§ Task to carry out: From the entries below, copy exactly the lines from the one that contains "섬기는 사람들 (424, 2330)" through the one that contains "Property Showdays (1043, 1913)", both included, and only those.
[[ Data extract, beginning ]]
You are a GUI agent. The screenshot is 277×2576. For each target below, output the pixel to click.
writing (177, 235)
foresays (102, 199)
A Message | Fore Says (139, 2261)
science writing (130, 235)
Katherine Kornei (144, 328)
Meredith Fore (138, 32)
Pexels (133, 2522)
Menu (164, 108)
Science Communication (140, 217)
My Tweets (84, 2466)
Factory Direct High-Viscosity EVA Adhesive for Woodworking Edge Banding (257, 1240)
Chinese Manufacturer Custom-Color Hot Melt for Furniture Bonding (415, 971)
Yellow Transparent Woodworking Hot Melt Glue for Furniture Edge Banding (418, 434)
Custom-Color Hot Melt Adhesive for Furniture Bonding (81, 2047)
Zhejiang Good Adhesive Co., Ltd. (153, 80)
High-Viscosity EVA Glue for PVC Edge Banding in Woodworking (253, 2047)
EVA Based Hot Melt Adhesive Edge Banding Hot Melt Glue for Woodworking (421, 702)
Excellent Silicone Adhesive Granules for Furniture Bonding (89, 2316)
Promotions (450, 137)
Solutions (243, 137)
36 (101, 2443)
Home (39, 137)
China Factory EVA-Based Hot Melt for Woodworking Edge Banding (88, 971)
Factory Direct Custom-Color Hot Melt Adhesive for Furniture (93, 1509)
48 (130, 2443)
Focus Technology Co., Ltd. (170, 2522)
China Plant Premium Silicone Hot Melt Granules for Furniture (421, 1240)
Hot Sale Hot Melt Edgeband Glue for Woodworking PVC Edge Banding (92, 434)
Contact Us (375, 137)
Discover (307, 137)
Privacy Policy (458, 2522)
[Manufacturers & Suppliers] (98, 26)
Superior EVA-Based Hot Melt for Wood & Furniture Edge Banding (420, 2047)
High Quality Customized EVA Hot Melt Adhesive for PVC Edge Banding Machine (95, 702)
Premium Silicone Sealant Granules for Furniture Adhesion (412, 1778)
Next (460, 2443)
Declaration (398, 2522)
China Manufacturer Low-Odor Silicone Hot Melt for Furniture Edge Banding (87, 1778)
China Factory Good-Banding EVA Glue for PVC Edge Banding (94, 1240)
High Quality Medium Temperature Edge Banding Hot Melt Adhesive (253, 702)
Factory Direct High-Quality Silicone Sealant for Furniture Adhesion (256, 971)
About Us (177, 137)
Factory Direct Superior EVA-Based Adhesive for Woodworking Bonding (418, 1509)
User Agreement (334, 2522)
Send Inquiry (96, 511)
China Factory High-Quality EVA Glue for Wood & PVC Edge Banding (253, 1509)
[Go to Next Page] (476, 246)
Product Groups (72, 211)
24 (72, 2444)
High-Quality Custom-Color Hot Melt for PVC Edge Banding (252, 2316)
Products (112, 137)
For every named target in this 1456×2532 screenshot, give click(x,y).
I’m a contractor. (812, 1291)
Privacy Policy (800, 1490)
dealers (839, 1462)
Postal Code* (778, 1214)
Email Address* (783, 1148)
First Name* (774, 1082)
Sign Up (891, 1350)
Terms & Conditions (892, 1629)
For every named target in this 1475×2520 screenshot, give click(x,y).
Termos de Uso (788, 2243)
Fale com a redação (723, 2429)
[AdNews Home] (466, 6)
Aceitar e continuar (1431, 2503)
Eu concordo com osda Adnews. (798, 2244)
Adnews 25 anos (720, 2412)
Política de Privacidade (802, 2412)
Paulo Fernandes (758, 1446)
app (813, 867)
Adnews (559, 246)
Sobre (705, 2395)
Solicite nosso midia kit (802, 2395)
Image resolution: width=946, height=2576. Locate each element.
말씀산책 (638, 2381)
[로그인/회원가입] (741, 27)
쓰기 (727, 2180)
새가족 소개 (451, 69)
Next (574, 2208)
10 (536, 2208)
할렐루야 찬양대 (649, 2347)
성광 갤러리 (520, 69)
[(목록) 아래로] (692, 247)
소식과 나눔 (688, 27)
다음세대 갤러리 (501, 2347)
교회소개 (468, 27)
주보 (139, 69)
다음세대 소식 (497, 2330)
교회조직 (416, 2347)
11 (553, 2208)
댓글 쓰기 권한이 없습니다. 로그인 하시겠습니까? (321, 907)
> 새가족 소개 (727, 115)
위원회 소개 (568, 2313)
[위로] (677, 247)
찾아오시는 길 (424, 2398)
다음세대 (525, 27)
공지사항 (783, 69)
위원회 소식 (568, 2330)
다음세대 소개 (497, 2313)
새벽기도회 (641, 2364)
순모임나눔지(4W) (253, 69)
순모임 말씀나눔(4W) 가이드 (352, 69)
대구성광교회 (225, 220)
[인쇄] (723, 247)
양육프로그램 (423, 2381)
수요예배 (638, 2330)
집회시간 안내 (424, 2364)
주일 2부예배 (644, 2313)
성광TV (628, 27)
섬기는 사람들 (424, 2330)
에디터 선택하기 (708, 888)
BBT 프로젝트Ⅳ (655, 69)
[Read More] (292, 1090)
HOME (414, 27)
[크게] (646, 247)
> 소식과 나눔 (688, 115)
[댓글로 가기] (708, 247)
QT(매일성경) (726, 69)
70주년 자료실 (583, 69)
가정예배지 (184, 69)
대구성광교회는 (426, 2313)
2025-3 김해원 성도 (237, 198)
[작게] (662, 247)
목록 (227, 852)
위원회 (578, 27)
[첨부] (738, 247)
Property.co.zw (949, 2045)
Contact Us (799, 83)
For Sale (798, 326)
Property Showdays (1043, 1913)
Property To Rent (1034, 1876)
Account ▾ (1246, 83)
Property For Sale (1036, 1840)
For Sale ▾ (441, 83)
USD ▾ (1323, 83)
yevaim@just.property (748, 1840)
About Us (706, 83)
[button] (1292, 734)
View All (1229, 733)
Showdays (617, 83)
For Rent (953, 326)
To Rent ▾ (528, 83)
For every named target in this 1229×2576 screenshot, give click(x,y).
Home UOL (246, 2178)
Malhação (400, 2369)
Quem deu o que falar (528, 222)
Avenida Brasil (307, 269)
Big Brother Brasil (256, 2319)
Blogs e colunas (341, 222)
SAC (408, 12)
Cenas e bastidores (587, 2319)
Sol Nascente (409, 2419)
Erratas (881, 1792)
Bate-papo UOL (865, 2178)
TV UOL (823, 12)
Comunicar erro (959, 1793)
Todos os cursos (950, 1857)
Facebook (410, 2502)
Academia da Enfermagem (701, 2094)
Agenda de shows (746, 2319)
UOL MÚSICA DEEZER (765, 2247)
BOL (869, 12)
[[ Data extract, end ]]
§ Response to this exercise:
섬기는 사람들 (424, 2330)
에디터 선택하기 (708, 888)
BBT 프로젝트Ⅳ (655, 69)
[Read More] (292, 1090)
HOME (414, 27)
[크게] (646, 247)
> 소식과 나눔 (688, 115)
[댓글로 가기] (708, 247)
QT(매일성경) (726, 69)
70주년 자료실 (583, 69)
가정예배지 (184, 69)
대구성광교회는 (426, 2313)
2025-3 김해원 성도 (237, 198)
[작게] (662, 247)
목록 (227, 852)
위원회 (578, 27)
[첨부] (738, 247)
Property.co.zw (949, 2045)
Contact Us (799, 83)
For Sale (798, 326)
Property Showdays (1043, 1913)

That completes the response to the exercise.